Inhaling the stomach acid that rises into your throat can cause an infection in your lungs known as aspiration pneumonia. Aspiration pneumonia occurs when you breathe something other than air into your respiratory tract. Aspiration pneumonia caused by GERD isn't necessarily common, but it may happen as a consequence of chronically inhaling acid reflux.

Untreated aspiration pneumonia can be dangerous and lead to lung scarring or lung abscesses–inflamed, pus-filled cavities in your lungs.

Symptoms of aspiration pneumonia include:

  • Coughing up greenish or dark phlegm
  • Fatigue
  • Fever
  • Chest pain
  • Shortness of breath
  • Wheezing

Esophageal Stricture

Chronic acid reflux can also cause scarring or abnormal tissue growth in the esophagus. This can cause the esophagus to become tight and narrow.

This narrowing of the esophagus is known as esophageal stricture, and it can make it tough to swallow. This difficulty passing foods and liquids into the stomach can also lead to breathing complications.

Symptoms of esophageal stricture include:

  • Burning sensation in the neck or throat
  • Difficulty swallowing
  • Feeling of food getting stuck in your throat

Esophageal Cancer

The damage to your esophageal tissue that GERD can cause can eventually lead to the development of esophageal cancer. Esophageal cancer is the seventh most common type of cancer worldwide.

This type of cancer starts at the inner layer of the esophagus and can spread throughout the other layers of the esophagus and other parts of the body.  

Symptoms of esophageal cancer include:

  • Difficulty swallowing
  • Chest pain
  • Weight loss
  • Coughing
  • Hoarseness
  • Indigestion
  • Heartburn

Treatment and Prevention of GERD

If you are looking to prevent GERD or avoid some of these complications, adopting certain lifestyle changes can be a great start:

  • Stop smoking: Smoking makes it challenging for the sphincter that separates the esophagus from your stomach to close after food enters the stomach.
  • Limit your alcohol and caffeine intake: Alcohol and caffeine can cause acid reflux.
  • Avoid certain foods: Avoid foods such as greasy, fried, or fatty foods.

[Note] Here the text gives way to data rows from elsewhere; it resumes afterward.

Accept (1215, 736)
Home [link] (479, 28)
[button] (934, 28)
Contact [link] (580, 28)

Eating high-fat foods can cause the lower esophageal sphincter to relax, allowing more stomach acid to back up into the esophagus. Additionally, highly acidic fruits like oranges, lemons and grapefruit can also cause or worsen GERD symptoms.
  • Do not eat right before bedtime: Try to eat at least 2-3 hours before you go to bed. This allows the stomach time to digest properly, which should help decrease the risk of experiencing acid reflux.
  • Manage your weight: Carrying extra weight around your stomach can push the stomach upwards, making it easier for acid to come into the esophagus.

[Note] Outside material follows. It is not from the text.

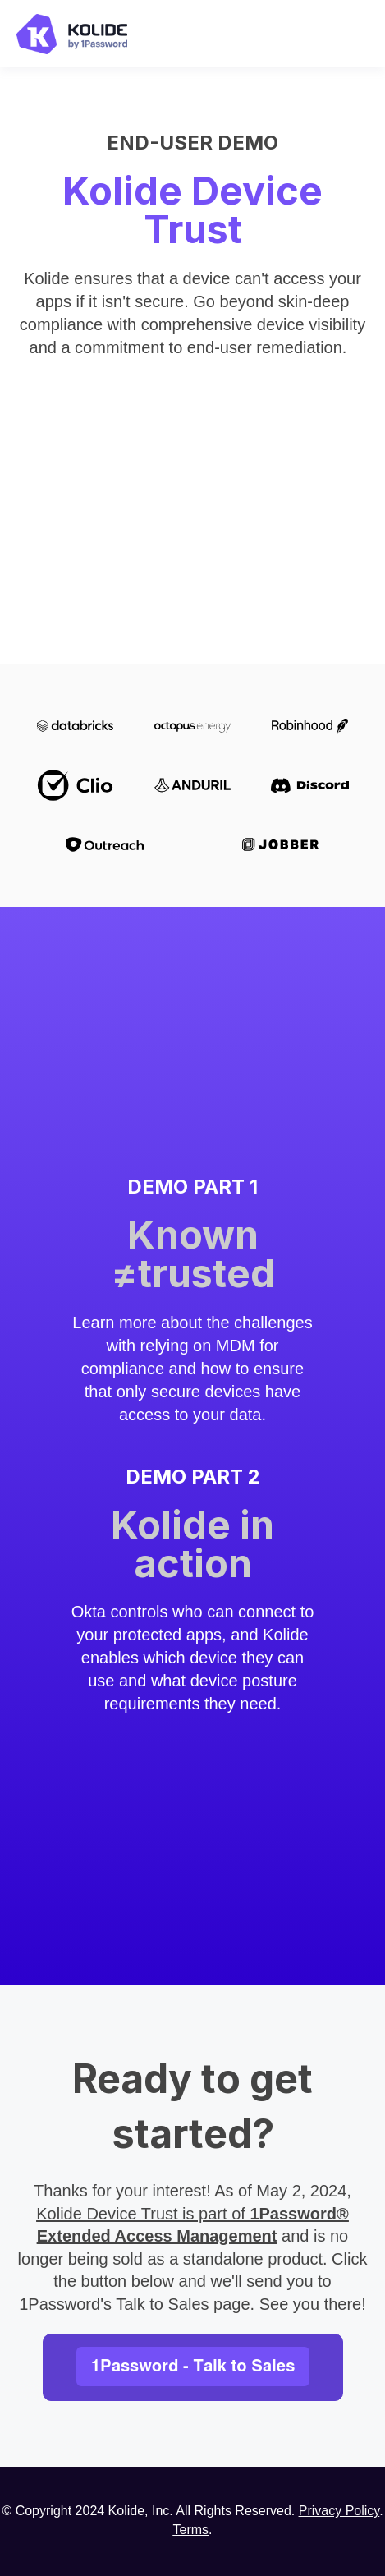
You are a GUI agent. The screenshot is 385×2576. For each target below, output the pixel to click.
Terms (190, 2530)
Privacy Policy (339, 2511)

Medications Used To Treat Acid Reflux

A variety of medications can be used to treat acid reflux, including:

  • Antacids: Neutralize the acid in your stomach thereby relieving indigestion and heartburn.
  • Proton pump inhibitors (PPIs): PPIs work by reducing the amount of acid your stomach makes.
  • Prokinetics: Prokinetics help strengthen the lower esophageal sphincter and cause the contents of the stomach to empty faster.
  • H2 blockers: H2 blockers work by reducing the amount of stomach acid secreted by glands in the lining of your stomach.

When Should I See a Doctor?

If you experience symptoms of GERD or intense acid reflux multiple times a week, you should consider seeing your healthcare provider. 

A Quick Review

Acid reflux is usually nothing to be worried about. However, if you experience GERD or acid reflux frequently and it is left untreated, it can lead to certain complications such as breathing problems, esophagitis, esophageal stricture, aspiration pneumonia, esophageal ulcers, or esophageal cancer.

The sooner you seek treatment for GERD or acid reflux, the more you can help decrease your chances of developing health complications due to GERD.